15930_kiuc_anahola_project_croppd KIUC's Newest Solar Asset Pushes The Capacity Envelope Into Uncharted Territory The 12 MW (AC) Anahola solar power facility REC Solar recently completed for the Kauai Island Utility Cooperative (KIUC) is currently Hawaii's largest operating photovoltaic plant and has pushed Kauai's solar capacity to 45 MW on an island that has a load of up to 65 MW.

The Koloa solar project, developed by SolarCity, is also producing about 12 MW. The Port Allen plant Alexander & Baldwin developed is producing 6 MW. There are another 15 MW of DG projects around the island.

‘That's pretty darn aggressive,’ says Drew Bradley, Hawaii regional manager for REC Solar. ‘It's admirable that KIUC has gone there because no other utility in the U.S. has done that. Hopefully, other co-ops and other utilities are paying attention about what can be done with solar generation.’

KIUC put out a request for proposals (RFP) for the Anahola project in late 2011, and 18 contractors responded. REC Solar had done a couple of smaller, distributed generation photovoltaic projects on the island with the utility before and ended up receiving the award.

Bradley says the constraints of the project posed significant engineering challenges. REC Solar, which has come to specialize in commercial and industrial PV projects, had never developed so large a facility. Significantly, the company had the responsibility of designing the new substation for the plant.

The storage requirements for the project were covered under a separate RFP, which was subsequently won by Saft. The REC Solar team proceeded with the requirement to make provisions for four 1,247 kV low-voltage bays for the 6 MW/4.63 MWh battery-based storage components to land in.

‘We used a specialty substation consultant to make sure we got that right,’ Bradley says. ‘But the balance-of-plant part of the project was right up our alley. We're pretty deep on the engineering side of things.’

REC Solar designed the system with redundant AC loop feeds. Each of the loops lands on the substation so that there is redundancy in both directions. The equipment on each one of the pads can be isolated, which enables crews to perform maintenance on the blocks individually without shutting down the whole facility.

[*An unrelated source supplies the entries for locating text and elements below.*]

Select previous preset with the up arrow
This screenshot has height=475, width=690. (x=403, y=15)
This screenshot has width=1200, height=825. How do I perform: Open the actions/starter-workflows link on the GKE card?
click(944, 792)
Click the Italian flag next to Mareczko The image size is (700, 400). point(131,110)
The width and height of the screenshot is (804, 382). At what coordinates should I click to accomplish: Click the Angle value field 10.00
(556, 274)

The array itself consists of 57,624 modules on a ground-mount system with a 20 degree fixed tilt. The 60-acre site is at an elevation of approximately 800 feet – out of the tsunami zone – on the northeast side of the island. The land is owned by the Department of Hawaiian Home Lands. This imposed an extensive environmental assessment, which required over a year to complete. Although the site did not have any particular wildlife restrictions, soil runoff was a serious concern.

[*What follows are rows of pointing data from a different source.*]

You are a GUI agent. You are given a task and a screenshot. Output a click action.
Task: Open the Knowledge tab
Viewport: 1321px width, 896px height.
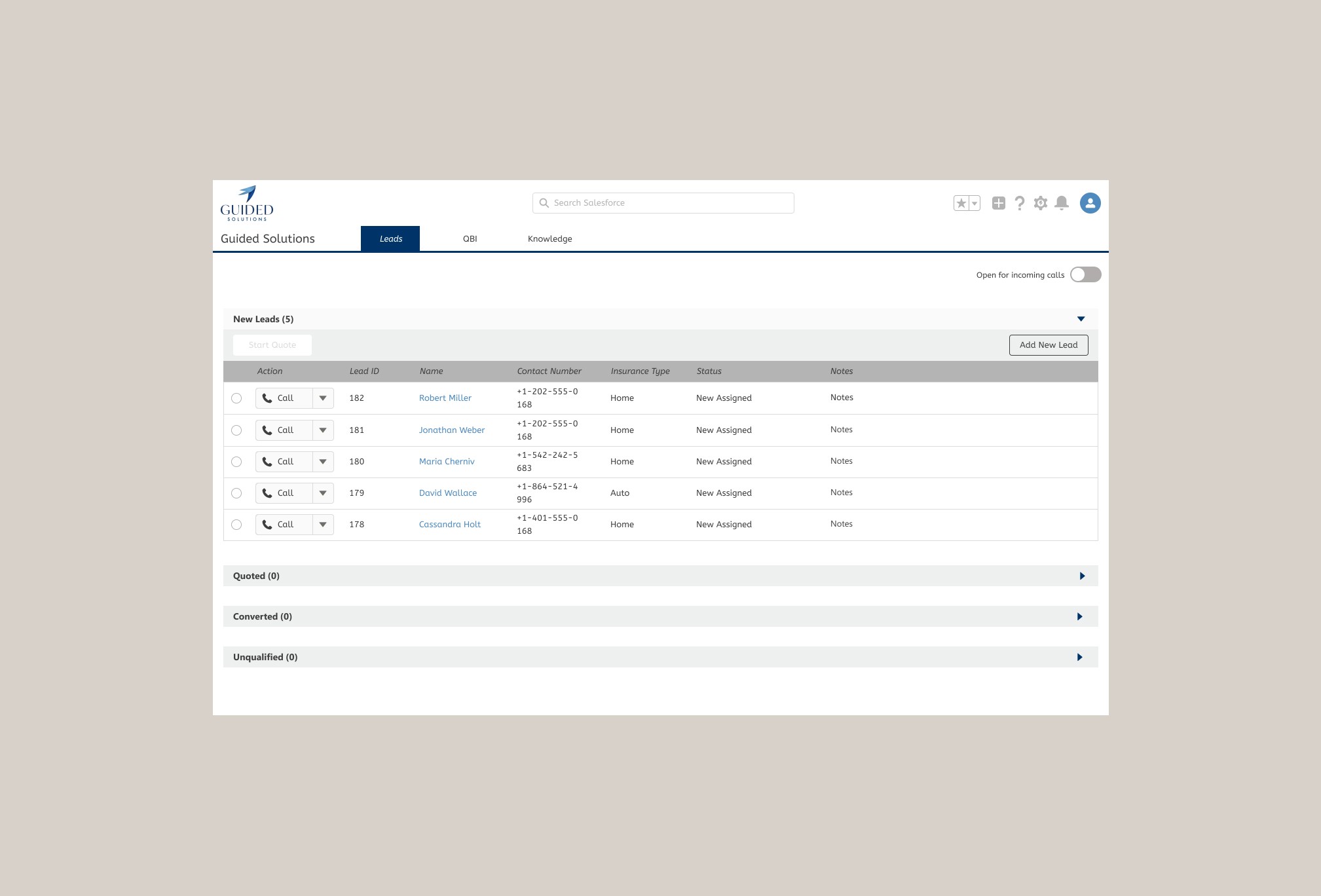pos(549,239)
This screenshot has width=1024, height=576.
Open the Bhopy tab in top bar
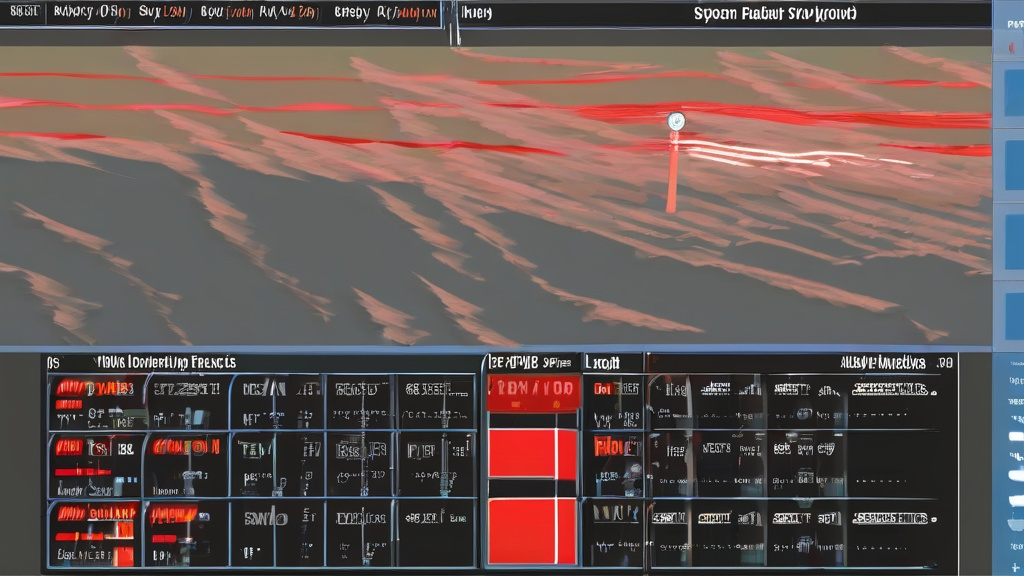[352, 13]
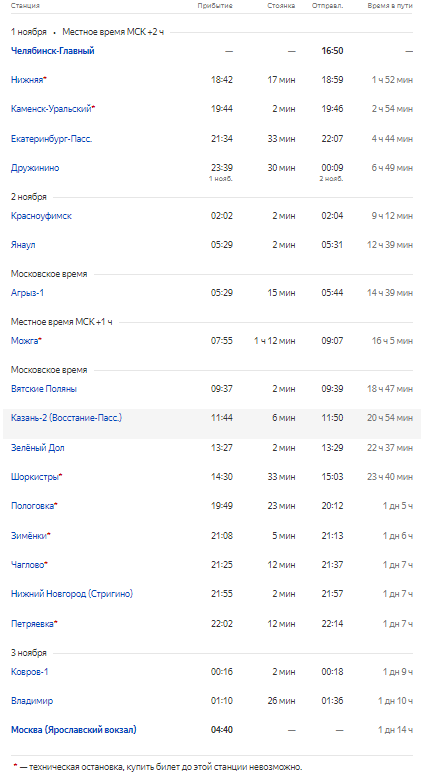Open the Владимир station link
426x772 pixels.
(32, 701)
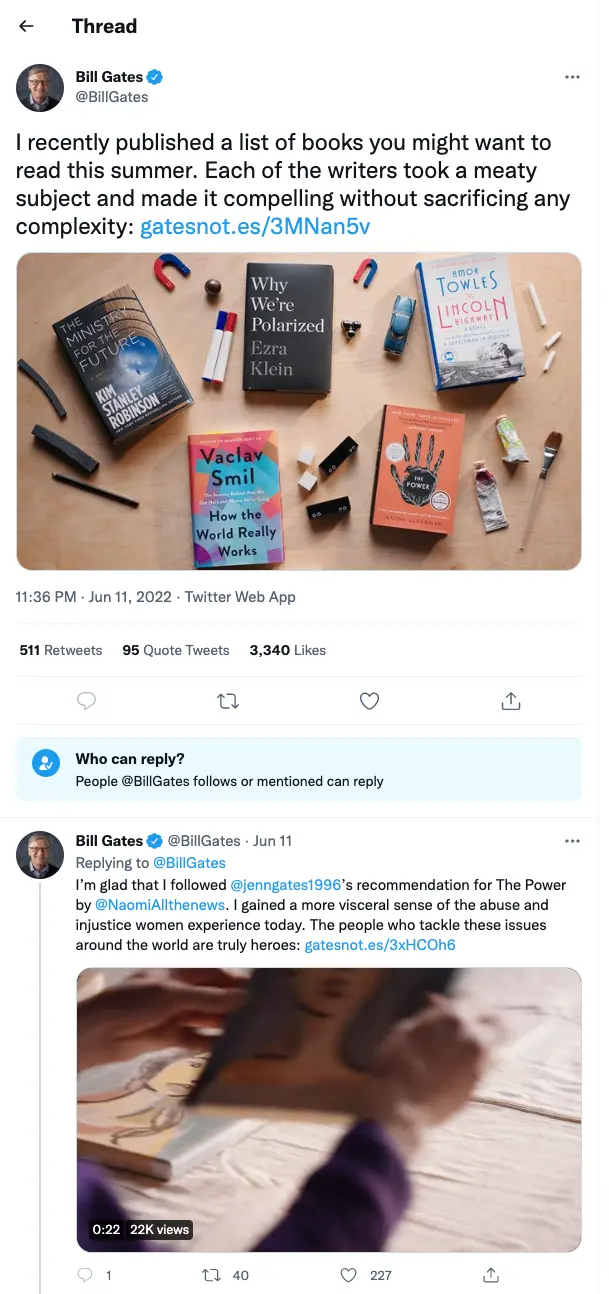View the 3,340 Likes list

click(288, 650)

According to Bradley, there was a fair amount of grade to the site, so the builders had to install a series of three retention basins to capture all of the red dirt that would otherwise run off into the ocean. ‘Hawaii, in general, is extremely sensitive to runoff,’ he says. ‘The design involved quite a bit of civil engineering. It was a very tight site, and we wanted to use every last inch of it. It was definitely challenging to fit those retention basins in.’

Though the environmental concerns were chiefly related to topsoil, the engineering efforts were not. The soil concealed a fair number of very large boulders, so the refusal rate when driving piles could be as high as 10%. This meant REC Solar had to maintain parallel crews that would enable them to switch to grade-beam supports.

‘If you can't drive piles, you've got to go to a grade-beam design,’ Bradley says. ‘You have to be able to do this as you roll through the site so you don't block yourself out of the site where you need to go in and do the grade beams.’

In addition to other physical site requirements, the project called for highway access and a five-acre service yard for KIUC to use for its vehicles and equipment.

Perhaps more importantly, the utility had a requirement to integrate the Anahola power plant with its two existing diesel-fueled power plants. KIUC uses Emerson Process Management's DeltaV supervisory control and data acquisition system to run its generating assets from its operations center in Port Allen.

If KIUC has taken an aggressive posture with regard to solar, Bradley says to watch out for the utility to do more. ‘KIUC is saving $250,000 a month on fuel just because of the facility we just completed,’ he says.